LIVING BETTER
In a recent Medicheck survey of 900 women, 93 percent of respondents reported feeling dismissed when seeking medical care.
This sense of invalidation can be compounded in rural communities, where wait times are often long and specialists are few.
According to experts, when women describe their pain, they’re often met with cliché remarks like, “it’s just stress,” “lose weight,” or “it’s just PMS.”
These dismissive responses from medical professionals are dangerous, and they gesture to larger systemic issues of women being disbelieved and disrespected in medical and professional environments.
I know this experience firsthand.
For years, my concerns were dismissed, and I was told my pain was imaged – or that it was “just hormones.”
When I was finally diagnosed with endometriosis, my world changed.
I’ll never forget the moment I felt like my pain was being taken seriously. And that diagnosis meant everything to me.

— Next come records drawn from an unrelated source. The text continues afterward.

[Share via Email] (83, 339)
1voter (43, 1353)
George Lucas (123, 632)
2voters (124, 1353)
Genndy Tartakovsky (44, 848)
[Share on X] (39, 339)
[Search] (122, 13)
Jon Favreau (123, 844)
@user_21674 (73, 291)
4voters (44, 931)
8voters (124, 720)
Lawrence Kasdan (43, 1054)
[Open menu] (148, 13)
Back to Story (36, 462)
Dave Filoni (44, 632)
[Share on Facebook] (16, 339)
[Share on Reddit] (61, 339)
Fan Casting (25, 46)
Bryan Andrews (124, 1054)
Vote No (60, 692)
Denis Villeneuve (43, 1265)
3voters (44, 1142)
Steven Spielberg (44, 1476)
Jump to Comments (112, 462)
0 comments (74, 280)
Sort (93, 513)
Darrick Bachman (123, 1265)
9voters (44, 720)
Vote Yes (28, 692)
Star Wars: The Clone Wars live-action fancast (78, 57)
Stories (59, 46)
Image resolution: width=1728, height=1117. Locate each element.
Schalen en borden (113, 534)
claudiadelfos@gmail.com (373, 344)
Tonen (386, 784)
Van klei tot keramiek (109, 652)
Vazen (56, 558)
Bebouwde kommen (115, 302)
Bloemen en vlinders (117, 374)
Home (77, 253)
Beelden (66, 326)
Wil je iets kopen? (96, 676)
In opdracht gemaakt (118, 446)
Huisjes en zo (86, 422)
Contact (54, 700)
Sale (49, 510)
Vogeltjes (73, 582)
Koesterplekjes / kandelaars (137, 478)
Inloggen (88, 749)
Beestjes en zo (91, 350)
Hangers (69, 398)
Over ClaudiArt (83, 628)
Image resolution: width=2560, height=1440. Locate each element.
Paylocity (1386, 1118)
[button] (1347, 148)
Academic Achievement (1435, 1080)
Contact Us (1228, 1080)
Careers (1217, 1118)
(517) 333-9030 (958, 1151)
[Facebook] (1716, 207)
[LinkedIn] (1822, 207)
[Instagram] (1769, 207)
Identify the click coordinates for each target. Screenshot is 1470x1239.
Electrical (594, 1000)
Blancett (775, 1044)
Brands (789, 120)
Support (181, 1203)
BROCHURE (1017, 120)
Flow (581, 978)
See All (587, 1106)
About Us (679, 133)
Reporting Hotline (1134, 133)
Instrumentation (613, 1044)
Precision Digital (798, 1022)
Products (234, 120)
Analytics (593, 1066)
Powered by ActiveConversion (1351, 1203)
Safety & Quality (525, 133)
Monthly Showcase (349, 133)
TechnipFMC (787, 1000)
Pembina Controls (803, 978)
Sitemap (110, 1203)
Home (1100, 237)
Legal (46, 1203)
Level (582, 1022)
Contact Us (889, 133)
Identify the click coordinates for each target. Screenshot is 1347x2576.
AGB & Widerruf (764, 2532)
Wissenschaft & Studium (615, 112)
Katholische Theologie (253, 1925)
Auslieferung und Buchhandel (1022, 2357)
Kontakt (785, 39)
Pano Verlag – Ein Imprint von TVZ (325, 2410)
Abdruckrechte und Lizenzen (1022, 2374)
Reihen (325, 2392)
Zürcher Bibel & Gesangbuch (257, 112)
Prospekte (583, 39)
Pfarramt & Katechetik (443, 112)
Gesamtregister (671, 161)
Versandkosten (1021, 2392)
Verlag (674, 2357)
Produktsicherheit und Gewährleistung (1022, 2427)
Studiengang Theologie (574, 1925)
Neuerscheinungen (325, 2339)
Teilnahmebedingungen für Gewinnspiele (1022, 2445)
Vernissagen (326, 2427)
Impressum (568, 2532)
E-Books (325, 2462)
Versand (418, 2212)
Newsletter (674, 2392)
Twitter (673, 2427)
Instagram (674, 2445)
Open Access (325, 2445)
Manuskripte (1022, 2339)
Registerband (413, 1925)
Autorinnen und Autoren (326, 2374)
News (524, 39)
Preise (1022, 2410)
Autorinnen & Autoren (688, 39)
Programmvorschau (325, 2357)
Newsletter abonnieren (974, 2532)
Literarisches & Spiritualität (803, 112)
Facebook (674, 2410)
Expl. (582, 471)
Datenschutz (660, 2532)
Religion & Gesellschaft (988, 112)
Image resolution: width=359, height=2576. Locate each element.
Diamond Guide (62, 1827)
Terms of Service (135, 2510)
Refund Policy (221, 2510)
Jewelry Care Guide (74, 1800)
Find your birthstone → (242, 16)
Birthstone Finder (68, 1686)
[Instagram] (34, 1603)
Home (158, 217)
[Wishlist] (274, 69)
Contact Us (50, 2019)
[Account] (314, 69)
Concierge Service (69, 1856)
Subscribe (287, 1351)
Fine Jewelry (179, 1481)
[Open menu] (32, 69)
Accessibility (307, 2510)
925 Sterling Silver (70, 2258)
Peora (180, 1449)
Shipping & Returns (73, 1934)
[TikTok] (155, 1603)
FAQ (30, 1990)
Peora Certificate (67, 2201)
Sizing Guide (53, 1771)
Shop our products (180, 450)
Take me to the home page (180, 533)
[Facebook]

It meant relief from holding my breath, waiting for answers. It meant validation – knowing that it wasn’t all in my head, as had been suggested. And it meant reckoning. It meant accepting that I could have had treatment much earlier if I had been listened to.
I wasn’t alone.
On average, endometriosis takes 6.5 years to diagnose, according to the American Medical Association. During that time, women endure fertility struggles, hormonal upset, emotional fatigue, and sometimes debilitating chronic pain.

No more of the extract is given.